### Multi-Instance GPUs (MIGs) in Kubernetes
#### Overview
This paper is meant to provide a comprehensive overview of supporting Multi-Instance GPUs (MIG) in Kubernetes, highlighting the challenges, design decisions, and implementation strategies.

#### Background
MIG (Multi-Instance GPU) is a feature for Nvidia GPUs that allows partitioning a single GPU into multiple MIG devices. Each MIG device acts as an independent GPU with a dedicated portion of memory and compute resources. This partitioning is done in fixed-size chunks called slices. For example, a next-generation Nvidia GPU might have 8 memory slices and 7 compute slices.
MIG allows for flexible GPU usage by enabling configurations such as:
- One device with 4 memory slices and 3 compute slices
- One device with 2 memory slices and 2 compute slices
- One device with 1 memory slice and 1 compute slice
This configuration allows users to efficiently utilize GPU resources based on their specific needs.
#### High-Level Design Decisions
1. **Static Configuration:** MIG devices are pre-configured on GPUs and are not created dynamically within the Kubernetes stack.
2. **Single GPU and Compute Instance:** Each MIG device consists of a single GPU instance and a single compute instance.
3. **Single MIG Device per Container:** Containers request a single MIG device to meet their resource needs.

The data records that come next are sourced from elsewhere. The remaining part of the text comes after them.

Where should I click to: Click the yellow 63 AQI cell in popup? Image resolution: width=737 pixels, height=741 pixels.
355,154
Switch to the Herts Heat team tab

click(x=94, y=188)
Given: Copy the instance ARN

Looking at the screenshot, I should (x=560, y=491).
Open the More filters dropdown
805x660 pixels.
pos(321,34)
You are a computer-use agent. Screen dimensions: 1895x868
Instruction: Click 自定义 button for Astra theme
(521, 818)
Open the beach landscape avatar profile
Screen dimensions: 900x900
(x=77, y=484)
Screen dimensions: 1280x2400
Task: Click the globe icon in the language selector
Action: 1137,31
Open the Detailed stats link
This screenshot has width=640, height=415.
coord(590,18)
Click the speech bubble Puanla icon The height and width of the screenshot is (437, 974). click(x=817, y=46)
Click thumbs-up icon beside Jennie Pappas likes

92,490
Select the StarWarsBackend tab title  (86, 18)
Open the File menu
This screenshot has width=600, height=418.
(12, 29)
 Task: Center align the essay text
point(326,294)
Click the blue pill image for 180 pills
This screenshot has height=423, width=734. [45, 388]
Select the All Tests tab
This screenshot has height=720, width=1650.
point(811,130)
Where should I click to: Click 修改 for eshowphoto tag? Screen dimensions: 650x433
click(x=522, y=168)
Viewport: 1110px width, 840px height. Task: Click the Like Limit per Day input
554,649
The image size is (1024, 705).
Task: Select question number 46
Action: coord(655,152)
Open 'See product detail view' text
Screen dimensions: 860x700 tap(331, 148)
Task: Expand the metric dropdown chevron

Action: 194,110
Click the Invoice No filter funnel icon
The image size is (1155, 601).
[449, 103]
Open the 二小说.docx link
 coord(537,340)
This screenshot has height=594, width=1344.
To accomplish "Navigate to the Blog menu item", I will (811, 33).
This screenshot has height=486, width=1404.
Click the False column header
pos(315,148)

4. **Node-Level Strategy Configuration:** Different strategies for exposing MIG devices are configurable at the node level.
#### Supporting MIG on Kubernetes
Two main strategies for exposing MIG devices on Kubernetes nodes are implemented: **single** and **mixed**.
##### Single Strategy
- **Node Configuration:** All GPUs on a node must be of the same type, have MIG enabled, and expose the same type of MIG device.
- **Resource Exposure:** The k8s-device-plugin exposes MIG devices using the traditional `nvidia.com/gpu` resource type. Node labels are applied to indicate the properties of the exposed MIG device.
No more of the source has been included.